=== Work instruction ===
Each line in the records below, from the one that contains "Mama Bears Rising" to the one that contains "Middle East (637, 1155)", should be reproduced exactly, the first and last included.

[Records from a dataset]
Content starts
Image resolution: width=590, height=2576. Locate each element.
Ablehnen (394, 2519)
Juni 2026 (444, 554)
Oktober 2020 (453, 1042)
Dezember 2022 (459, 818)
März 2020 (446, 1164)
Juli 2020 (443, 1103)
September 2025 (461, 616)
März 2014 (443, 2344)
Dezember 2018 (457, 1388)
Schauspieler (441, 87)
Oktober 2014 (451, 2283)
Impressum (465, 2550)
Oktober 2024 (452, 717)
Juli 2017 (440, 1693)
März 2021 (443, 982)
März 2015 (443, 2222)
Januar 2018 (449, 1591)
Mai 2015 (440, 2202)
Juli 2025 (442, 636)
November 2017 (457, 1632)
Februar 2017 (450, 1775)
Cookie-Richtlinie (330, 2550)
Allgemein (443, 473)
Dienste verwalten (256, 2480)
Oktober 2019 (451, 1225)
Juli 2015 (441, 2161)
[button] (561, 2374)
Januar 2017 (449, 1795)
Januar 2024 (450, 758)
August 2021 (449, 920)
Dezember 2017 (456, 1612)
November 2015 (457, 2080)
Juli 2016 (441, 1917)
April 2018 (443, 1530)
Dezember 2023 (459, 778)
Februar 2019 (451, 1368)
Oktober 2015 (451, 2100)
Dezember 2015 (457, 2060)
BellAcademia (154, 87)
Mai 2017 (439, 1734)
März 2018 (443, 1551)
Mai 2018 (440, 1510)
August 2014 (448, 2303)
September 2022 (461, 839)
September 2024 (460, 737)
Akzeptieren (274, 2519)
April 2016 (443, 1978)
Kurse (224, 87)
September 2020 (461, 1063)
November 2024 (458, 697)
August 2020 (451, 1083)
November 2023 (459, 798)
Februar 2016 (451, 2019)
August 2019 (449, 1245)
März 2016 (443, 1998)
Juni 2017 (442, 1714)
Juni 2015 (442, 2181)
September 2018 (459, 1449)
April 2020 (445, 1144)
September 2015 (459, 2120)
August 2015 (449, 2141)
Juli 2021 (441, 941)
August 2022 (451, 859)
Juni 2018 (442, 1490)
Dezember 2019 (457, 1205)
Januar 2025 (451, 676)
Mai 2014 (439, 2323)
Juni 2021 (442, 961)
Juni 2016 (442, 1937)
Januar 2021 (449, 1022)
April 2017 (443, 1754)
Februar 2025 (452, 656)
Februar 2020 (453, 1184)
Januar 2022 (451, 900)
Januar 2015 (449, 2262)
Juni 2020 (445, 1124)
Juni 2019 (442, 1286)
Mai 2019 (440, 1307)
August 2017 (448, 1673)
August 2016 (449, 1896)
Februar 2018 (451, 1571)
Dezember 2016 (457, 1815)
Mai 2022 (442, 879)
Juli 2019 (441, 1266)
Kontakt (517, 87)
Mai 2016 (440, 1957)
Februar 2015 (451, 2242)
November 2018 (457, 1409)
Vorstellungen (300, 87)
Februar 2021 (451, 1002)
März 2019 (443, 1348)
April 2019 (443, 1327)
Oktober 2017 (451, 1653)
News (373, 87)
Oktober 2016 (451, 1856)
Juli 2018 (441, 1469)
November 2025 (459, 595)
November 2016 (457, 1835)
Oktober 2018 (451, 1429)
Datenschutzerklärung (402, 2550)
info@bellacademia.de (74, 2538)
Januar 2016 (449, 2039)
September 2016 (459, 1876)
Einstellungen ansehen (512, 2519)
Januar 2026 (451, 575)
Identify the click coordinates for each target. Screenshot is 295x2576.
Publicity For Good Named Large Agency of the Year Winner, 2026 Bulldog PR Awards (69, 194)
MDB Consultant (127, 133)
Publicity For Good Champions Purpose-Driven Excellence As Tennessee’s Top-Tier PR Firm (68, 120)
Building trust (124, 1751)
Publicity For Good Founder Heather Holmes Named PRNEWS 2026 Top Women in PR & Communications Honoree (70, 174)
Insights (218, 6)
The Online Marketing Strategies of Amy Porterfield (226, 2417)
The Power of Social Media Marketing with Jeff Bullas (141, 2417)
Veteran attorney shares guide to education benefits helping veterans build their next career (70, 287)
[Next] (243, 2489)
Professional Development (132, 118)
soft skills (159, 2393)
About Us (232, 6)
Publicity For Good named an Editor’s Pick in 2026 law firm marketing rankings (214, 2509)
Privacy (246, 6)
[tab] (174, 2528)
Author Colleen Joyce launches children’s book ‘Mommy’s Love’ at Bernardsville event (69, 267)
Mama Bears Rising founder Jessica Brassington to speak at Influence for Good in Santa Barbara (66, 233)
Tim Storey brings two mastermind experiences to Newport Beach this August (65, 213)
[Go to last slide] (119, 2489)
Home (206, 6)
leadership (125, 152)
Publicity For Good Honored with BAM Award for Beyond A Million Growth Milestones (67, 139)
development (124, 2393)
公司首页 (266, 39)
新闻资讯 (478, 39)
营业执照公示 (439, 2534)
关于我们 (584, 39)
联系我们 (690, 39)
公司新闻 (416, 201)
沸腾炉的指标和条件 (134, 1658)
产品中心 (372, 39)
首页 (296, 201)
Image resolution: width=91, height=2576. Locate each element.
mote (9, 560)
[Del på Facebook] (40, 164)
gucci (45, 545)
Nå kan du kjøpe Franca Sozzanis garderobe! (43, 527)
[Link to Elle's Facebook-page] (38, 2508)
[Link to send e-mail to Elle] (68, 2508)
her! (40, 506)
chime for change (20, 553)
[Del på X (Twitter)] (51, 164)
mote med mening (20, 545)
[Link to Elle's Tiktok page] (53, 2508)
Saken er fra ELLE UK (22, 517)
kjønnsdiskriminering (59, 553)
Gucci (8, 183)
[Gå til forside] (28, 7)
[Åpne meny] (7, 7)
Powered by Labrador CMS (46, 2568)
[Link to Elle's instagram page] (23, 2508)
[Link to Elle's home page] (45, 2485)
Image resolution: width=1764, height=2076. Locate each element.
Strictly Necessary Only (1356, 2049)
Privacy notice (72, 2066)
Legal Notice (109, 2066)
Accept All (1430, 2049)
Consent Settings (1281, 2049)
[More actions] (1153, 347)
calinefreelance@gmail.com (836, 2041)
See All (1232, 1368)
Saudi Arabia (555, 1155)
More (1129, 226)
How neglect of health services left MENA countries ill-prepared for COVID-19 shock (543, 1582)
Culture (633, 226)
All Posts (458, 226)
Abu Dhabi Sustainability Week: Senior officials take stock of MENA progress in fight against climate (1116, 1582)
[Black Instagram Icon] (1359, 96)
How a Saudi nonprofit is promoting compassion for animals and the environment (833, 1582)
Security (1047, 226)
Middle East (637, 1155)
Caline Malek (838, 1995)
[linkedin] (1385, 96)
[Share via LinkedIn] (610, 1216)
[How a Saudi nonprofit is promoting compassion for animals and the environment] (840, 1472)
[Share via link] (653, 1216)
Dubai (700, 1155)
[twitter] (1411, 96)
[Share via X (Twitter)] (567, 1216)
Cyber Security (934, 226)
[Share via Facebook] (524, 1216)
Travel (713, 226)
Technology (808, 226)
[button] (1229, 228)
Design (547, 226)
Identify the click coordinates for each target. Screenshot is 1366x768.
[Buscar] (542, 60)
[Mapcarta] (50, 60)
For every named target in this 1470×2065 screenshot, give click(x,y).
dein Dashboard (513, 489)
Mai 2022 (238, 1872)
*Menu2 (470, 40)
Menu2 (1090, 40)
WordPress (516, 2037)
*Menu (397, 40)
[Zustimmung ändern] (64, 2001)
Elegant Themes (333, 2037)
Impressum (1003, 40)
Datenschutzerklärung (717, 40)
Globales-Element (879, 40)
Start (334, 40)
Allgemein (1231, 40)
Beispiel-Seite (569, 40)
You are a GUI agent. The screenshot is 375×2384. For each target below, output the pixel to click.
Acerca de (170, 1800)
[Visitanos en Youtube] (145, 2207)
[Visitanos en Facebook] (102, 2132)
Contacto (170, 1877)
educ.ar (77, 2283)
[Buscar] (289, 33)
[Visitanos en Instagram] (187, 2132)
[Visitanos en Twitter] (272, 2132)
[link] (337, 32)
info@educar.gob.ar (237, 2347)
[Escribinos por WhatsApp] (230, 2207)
Content ends
=== Your response ===
Mama Bears Rising founder Jessica Brassington to speak at Influence for Good in Santa Barbara (66, 233)
Tim Storey brings two mastermind experiences to Newport Beach this August (65, 213)
[Go to last slide] (119, 2489)
Home (206, 6)
leadership (125, 152)
Publicity For Good Honored with BAM Award for Beyond A Million Growth Milestones (67, 139)
development (124, 2393)
公司首页 (266, 39)
新闻资讯 (478, 39)
营业执照公示 (439, 2534)
关于我们 (584, 39)
联系我们 (690, 39)
公司新闻 (416, 201)
沸腾炉的指标和条件 (134, 1658)
产品中心 (372, 39)
首页 (296, 201)
Image resolution: width=91, height=2576. Locate each element.
mote (9, 560)
[Del på Facebook] (40, 164)
gucci (45, 545)
Nå kan du kjøpe Franca Sozzanis garderobe! (43, 527)
[Link to Elle's Facebook-page] (38, 2508)
[Link to send e-mail to Elle] (68, 2508)
her! (40, 506)
chime for change (20, 553)
[Del på X (Twitter)] (51, 164)
mote med mening (20, 545)
[Link to Elle's Tiktok page] (53, 2508)
Saken er fra ELLE UK (22, 517)
kjønnsdiskriminering (59, 553)
Gucci (8, 183)
[Gå til forside] (28, 7)
[Åpne meny] (7, 7)
Powered by Labrador CMS (46, 2568)
[Link to Elle's instagram page] (23, 2508)
[Link to Elle's home page] (45, 2485)
Image resolution: width=1764, height=2076. Locate each element.
Strictly Necessary Only (1356, 2049)
Privacy notice (72, 2066)
Legal Notice (109, 2066)
Accept All (1430, 2049)
Consent Settings (1281, 2049)
[More actions] (1153, 347)
calinefreelance@gmail.com (836, 2041)
See All (1232, 1368)
Saudi Arabia (555, 1155)
More (1129, 226)
How neglect of health services left MENA countries ill-prepared for COVID-19 shock (543, 1582)
Culture (633, 226)
All Posts (458, 226)
Abu Dhabi Sustainability Week: Senior officials take stock of MENA progress in fight against climate (1116, 1582)
[Black Instagram Icon] (1359, 96)
How a Saudi nonprofit is promoting compassion for animals and the environment (833, 1582)
Security (1047, 226)
Middle East (637, 1155)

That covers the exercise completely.